Su trayectoria con España ha sido meteórica. Debutó con la selección absoluta en 2023 marcando un gol en el primer balón que tocó y, desde entonces, ha ido acumulando éxitos hasta convertirse en una pieza habitual del combinado nacional. A la Eurocopa de 2024 y la medalla de oro en los Juegos Olímpicos de París ha sumado ahora el Mundial de 2026, completando un palmarés extraordinario para un futbolista de apenas 25 años.
Con este último título, Baena ha alcanzado un registro sin precedentes: es el primer futbolista que conquista de forma consecutiva la Eurocopa, los Juegos Olímpicos y el Mundial, una secuencia inédita en la historia del fútbol internacional.
Aunque durante el campeonato alternó titularidades y participaciones desde el banquillo, el centrocampista almeriense volvió a demostrar su calidad técnica, capacidad de trabajo y compromiso táctico, aportando equilibrio y creatividad cada vez que el seleccionador recurrió a él.
La conquista del Mundial ha tenido una repercusión especial en la provincia de Almería, donde Baena se ha convertido en un motivo de orgullo para miles de aficionados.
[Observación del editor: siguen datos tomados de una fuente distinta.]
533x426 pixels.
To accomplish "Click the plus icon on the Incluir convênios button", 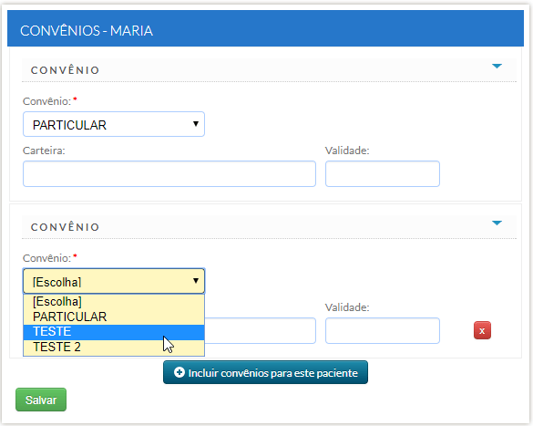I will click(x=179, y=372).
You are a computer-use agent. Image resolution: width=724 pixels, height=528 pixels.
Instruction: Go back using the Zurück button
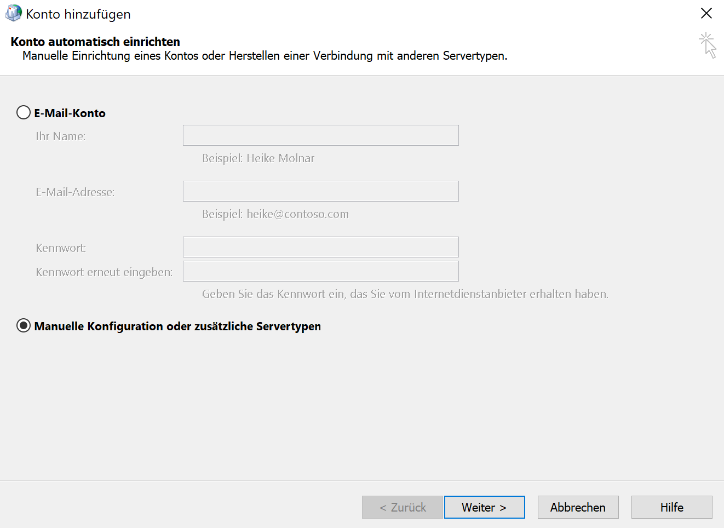click(x=403, y=507)
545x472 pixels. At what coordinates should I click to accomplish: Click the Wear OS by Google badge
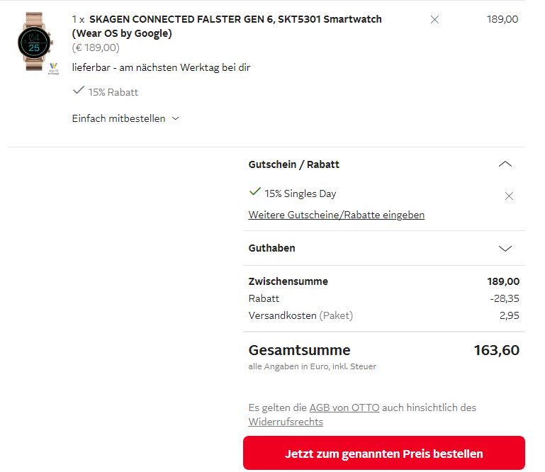click(53, 68)
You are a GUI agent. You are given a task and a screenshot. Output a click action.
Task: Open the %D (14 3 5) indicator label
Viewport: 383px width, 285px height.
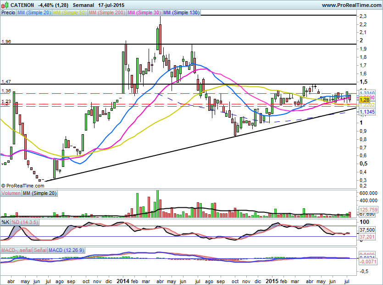pos(26,222)
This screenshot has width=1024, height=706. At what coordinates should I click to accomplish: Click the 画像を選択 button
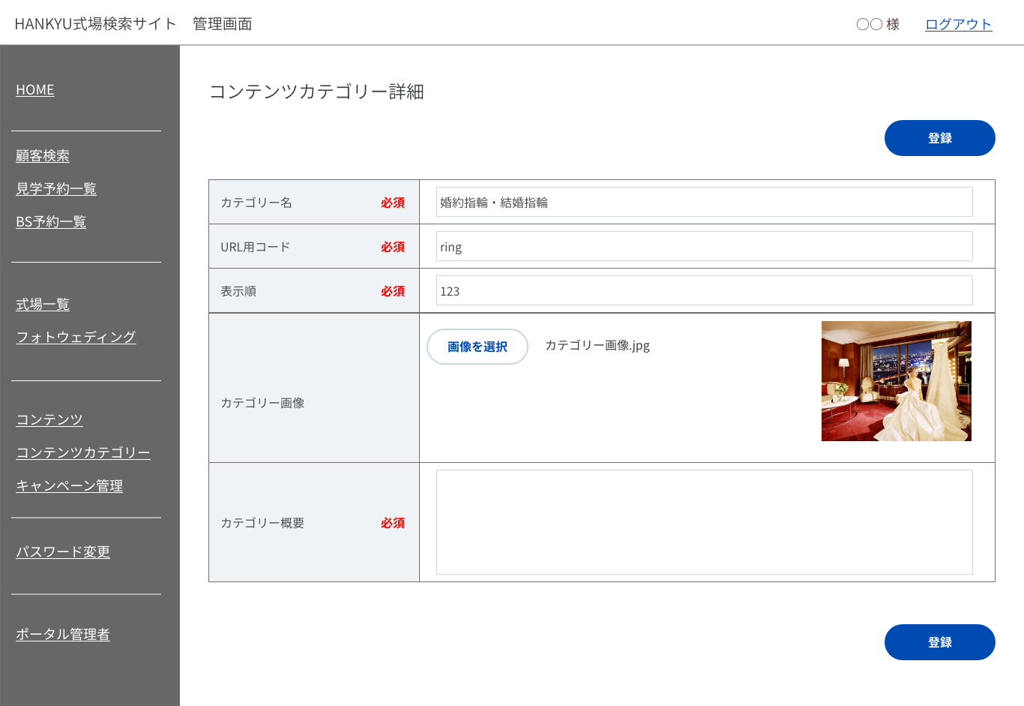(x=478, y=347)

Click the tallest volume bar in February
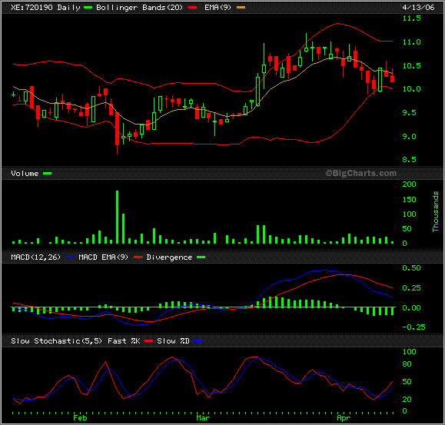point(118,217)
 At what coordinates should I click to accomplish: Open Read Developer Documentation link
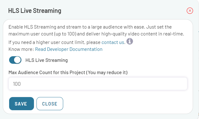69,49
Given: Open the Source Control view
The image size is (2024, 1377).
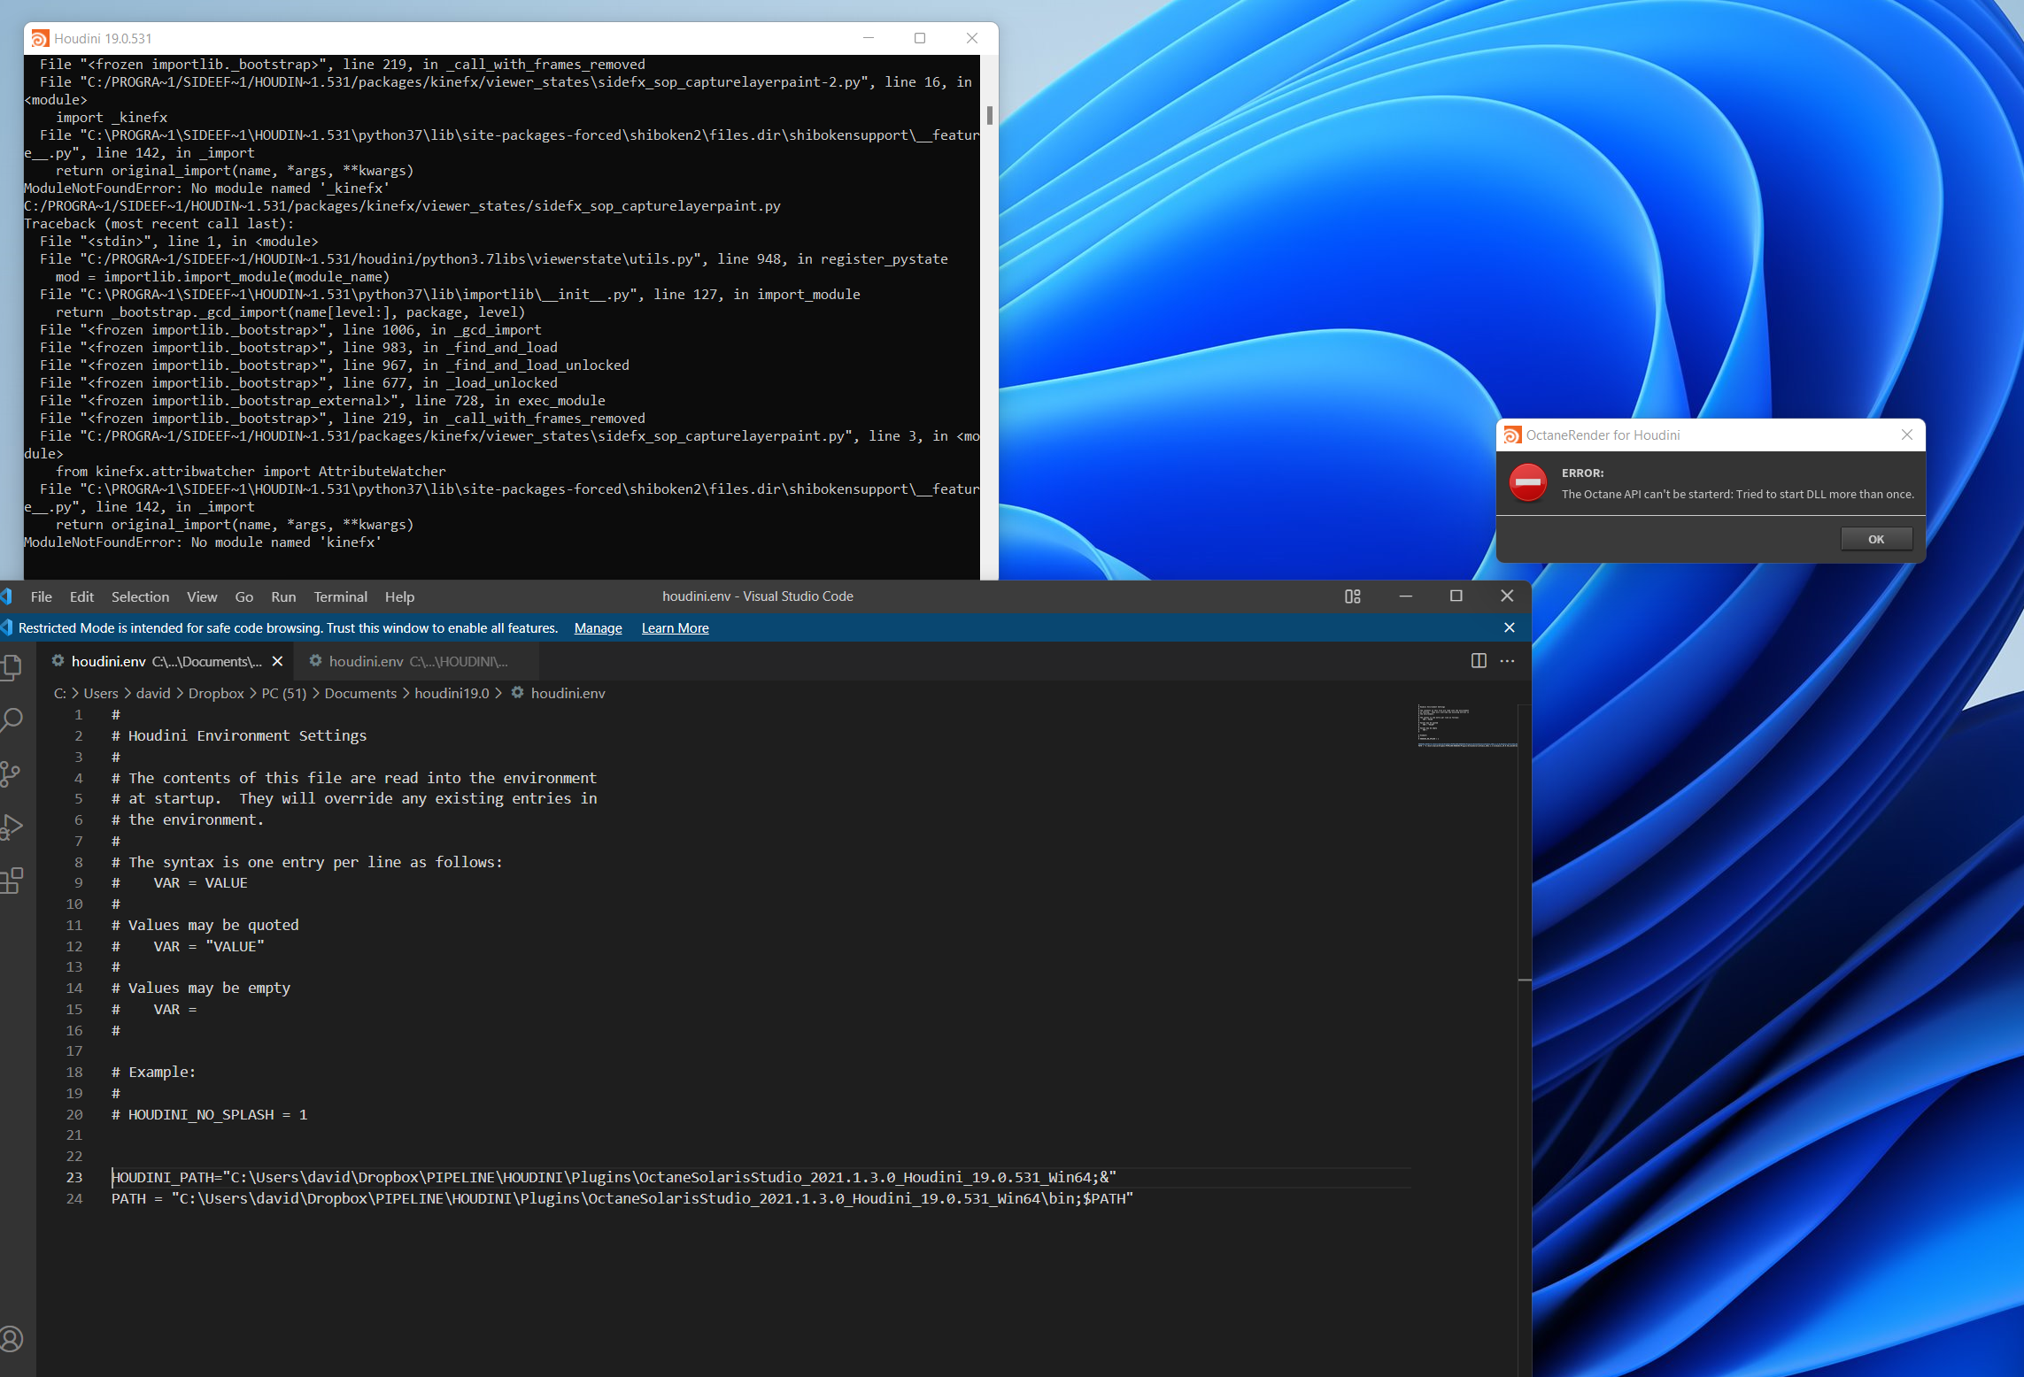Looking at the screenshot, I should tap(11, 773).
Su éxito representa también el reconocimiento al trabajo realizado durante años en el fútbol base almeriense y sitúa nuevamente a Roquetas de Mar en el mapa del deporte internacional.
Con una carrera que todavía tiene un amplio recorrido por delante, Álex Baena ya ha asegurado un lugar privilegiado en la historia del deporte español. Para Almería, su nombre quedará ligado para siempre al mayor logro que puede alcanzar un futbolista: formar parte de una selección campeona del mundo.